I once knew a man who was sent to a very swish private school in England, in the heart of England. I do not say this is bad; under English socialism even the people who go to private schools pretend it is bad—just as the people with private medical insurance talk very loudly about how much they admire the NHS and say the word private with shame. Nobody wants to be caught out as a defector on the people’s state, and yet everybody who has the chance pays for the private school or private medical insurance—so no harsh words for this man.
At this school, it was the custom to wake the thirteen-year-olds up with a smash on the stomach from a studded football boot; then they were made to kneel on the hard wood floor for fifteen minutes—and then they had to run round the playing fields before they went under polar showers. And after that there were lessons, lessons, lessons—and bad food, and faces smashed on the concrete by the class bully. It all went on from 6:30 to 19:30, even on a Saturday—for half a day, anyway.
So why do parents spend thousands upon thousands of pounds for their sons to be beaten and fed bad food and live rough? To acquire the finesse and the non-verbal cues of the upper class—the main reason to send a boy to that type of school, the real asset to pay for; the exams are secondary. But all that could be inculcated without the brutality and harshness; but, in fact, they pay lots of money for the harshness. The parents know that they could easily spoil their child with all their money: so he is packed off at seven to have cold showers and be beaten and learn to stand up and say “Sir” when the teacher enters the room.
This is what Goethe called creative limitation; it is the reason why computer games have become so bad in recent decades. To create we must first have a superfluity—the vital dragon energy of chaos—and then we must trim that back in a disciplined way. When Hemingway said, “Write drunk, edit sober,” he described this process: the superfluous drunk dragon followed by the sober limitation.
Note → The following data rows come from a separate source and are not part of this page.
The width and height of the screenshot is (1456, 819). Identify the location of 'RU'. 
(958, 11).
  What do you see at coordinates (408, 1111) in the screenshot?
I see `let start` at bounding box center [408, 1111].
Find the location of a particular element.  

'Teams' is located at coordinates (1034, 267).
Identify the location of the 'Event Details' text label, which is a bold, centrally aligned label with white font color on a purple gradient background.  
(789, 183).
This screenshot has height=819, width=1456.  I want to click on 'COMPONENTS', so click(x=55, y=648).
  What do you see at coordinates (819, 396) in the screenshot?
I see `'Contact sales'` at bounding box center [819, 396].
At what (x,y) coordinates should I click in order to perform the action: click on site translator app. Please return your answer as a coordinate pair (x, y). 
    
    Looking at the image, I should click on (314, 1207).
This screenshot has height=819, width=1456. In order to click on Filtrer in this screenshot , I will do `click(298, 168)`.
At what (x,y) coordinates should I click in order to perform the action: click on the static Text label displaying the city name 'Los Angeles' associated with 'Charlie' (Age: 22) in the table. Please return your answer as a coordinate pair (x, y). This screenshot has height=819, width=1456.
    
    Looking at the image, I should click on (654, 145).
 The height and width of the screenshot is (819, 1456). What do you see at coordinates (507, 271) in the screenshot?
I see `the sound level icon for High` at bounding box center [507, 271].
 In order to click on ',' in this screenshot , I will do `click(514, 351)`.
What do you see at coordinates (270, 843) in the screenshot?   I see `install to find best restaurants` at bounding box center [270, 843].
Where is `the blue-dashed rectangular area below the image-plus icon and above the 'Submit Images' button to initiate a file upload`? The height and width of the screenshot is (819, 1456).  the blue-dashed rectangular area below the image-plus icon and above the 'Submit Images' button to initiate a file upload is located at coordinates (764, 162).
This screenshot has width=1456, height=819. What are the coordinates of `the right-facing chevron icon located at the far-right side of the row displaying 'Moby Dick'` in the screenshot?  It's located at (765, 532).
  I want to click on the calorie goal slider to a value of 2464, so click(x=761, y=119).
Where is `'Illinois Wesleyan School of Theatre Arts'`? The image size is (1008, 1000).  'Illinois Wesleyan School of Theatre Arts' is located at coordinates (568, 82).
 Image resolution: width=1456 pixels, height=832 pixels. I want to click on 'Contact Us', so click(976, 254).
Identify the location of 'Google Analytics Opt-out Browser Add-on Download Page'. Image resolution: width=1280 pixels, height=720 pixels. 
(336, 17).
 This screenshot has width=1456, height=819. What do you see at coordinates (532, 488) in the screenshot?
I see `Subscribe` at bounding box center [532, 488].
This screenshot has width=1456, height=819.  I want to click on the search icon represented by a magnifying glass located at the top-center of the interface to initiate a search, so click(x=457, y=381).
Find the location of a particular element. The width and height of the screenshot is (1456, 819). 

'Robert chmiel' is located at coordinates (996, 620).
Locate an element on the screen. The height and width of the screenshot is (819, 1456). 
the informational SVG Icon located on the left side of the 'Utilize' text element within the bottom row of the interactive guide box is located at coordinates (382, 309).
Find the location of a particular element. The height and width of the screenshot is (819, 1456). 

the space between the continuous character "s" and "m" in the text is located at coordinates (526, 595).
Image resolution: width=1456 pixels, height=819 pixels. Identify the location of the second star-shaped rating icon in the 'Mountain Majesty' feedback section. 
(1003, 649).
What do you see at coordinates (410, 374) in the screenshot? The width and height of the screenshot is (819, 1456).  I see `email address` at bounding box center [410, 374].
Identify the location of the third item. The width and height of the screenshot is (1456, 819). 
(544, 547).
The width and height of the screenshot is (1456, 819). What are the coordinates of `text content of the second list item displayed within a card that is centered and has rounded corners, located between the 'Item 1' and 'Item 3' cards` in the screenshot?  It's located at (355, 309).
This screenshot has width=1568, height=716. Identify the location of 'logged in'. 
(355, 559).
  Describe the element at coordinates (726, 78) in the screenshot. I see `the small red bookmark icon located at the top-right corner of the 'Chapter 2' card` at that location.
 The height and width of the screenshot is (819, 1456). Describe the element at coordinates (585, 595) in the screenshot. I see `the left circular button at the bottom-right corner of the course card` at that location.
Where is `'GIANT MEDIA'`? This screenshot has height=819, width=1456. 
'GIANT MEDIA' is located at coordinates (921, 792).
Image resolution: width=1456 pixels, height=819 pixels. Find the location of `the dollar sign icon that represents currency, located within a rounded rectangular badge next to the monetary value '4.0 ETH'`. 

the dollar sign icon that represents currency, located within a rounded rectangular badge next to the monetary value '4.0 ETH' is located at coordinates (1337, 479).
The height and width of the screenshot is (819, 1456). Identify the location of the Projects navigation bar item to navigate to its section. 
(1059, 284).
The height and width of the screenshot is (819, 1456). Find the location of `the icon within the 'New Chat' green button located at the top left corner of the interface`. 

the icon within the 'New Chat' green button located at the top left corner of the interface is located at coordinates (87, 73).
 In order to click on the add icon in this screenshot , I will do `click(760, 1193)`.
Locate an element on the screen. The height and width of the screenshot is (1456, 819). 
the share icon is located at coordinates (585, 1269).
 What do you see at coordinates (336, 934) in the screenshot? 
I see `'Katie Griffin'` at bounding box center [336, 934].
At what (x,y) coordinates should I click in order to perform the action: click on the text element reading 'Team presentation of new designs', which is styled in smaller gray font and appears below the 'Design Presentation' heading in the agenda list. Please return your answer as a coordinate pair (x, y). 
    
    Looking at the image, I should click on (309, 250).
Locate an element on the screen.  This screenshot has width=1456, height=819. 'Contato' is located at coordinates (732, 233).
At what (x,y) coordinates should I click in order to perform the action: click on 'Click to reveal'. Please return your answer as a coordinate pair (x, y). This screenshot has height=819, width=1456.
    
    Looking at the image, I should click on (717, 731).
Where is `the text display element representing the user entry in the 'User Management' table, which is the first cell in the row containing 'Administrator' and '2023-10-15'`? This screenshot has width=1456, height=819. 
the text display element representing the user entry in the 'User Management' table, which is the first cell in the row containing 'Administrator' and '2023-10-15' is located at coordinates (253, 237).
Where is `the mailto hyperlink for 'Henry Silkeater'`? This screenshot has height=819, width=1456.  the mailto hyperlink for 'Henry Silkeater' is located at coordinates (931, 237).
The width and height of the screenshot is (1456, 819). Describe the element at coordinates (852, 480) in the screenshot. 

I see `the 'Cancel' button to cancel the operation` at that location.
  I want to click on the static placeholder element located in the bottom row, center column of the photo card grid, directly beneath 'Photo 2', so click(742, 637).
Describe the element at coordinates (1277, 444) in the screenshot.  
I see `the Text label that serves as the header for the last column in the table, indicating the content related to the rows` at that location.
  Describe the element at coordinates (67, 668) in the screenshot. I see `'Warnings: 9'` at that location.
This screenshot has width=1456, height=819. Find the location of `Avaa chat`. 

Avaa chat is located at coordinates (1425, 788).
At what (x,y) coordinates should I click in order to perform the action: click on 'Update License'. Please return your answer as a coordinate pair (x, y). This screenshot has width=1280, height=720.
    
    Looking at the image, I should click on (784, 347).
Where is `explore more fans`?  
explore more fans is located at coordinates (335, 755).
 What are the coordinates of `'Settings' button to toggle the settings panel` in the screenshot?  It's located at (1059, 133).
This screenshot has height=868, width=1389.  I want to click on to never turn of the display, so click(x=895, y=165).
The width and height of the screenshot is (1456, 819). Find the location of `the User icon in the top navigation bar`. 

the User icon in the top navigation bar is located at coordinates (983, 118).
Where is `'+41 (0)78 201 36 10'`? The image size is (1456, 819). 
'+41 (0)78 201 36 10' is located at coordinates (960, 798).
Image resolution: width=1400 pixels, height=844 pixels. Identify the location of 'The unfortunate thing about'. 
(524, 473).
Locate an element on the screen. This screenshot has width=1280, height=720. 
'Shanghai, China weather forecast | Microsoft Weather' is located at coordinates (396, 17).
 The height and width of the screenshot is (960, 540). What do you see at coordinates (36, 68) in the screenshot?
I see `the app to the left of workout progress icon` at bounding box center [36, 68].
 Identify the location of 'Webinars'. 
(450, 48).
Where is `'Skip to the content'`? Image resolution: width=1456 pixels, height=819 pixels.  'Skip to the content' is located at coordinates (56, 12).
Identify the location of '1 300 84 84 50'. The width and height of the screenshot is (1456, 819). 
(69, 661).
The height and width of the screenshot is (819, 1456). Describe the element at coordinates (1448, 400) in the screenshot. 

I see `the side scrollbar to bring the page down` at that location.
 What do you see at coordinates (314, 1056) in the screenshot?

In the early days, computer games were made with limited processor power and memory; the designers had to trim their chaotic imaginings very tightly: the result was taut gameplay and narrative that was developed in a creative way. Today, programmers have oodles of processor power and memory to play with, but the games have become limp and flaccid. It is too easy to take the creative and chaotic idea and implement it without any need to trim; and so the gameplay has become weak. And so retro emulations of the 1990s appeared—strength in artificial limitation.
This interplay between chaos and order also constitutes what we call virtue. A virtuous society is one where there is a strong interplay of chaos and order that maintains the taut creative limitation that drives society forward. To compare two objects is the most simple form of knowledge acquisition; and so the primal Tao—the interplay of masculine and feminine—is an information-preserving transformation. When a society loses this interplay it loses virtue and becomes decadent—just like contemporary computer games, systems that have vast potential but no limitation.
This not only matches observations made by Goethe and Peterson, but it is also connected to the philosopher Deleuze and the AI theorist Hofstadter. Deleuze’s philosophy is baroque: it is a philosophy of striations; a philosophy of marble, of marbled layers: it is a philosophy of layers put down by successive waves of barbarians and settlers—just like baroque curtain folds. For Hofstadter, the loops of baroque music—of Bach—represent an eternal information-preserving transformation; we hear eternity in the fold; and this folded cosmos was also imagined by Leibniz—the interplay between hard and soft, masculine and feminine.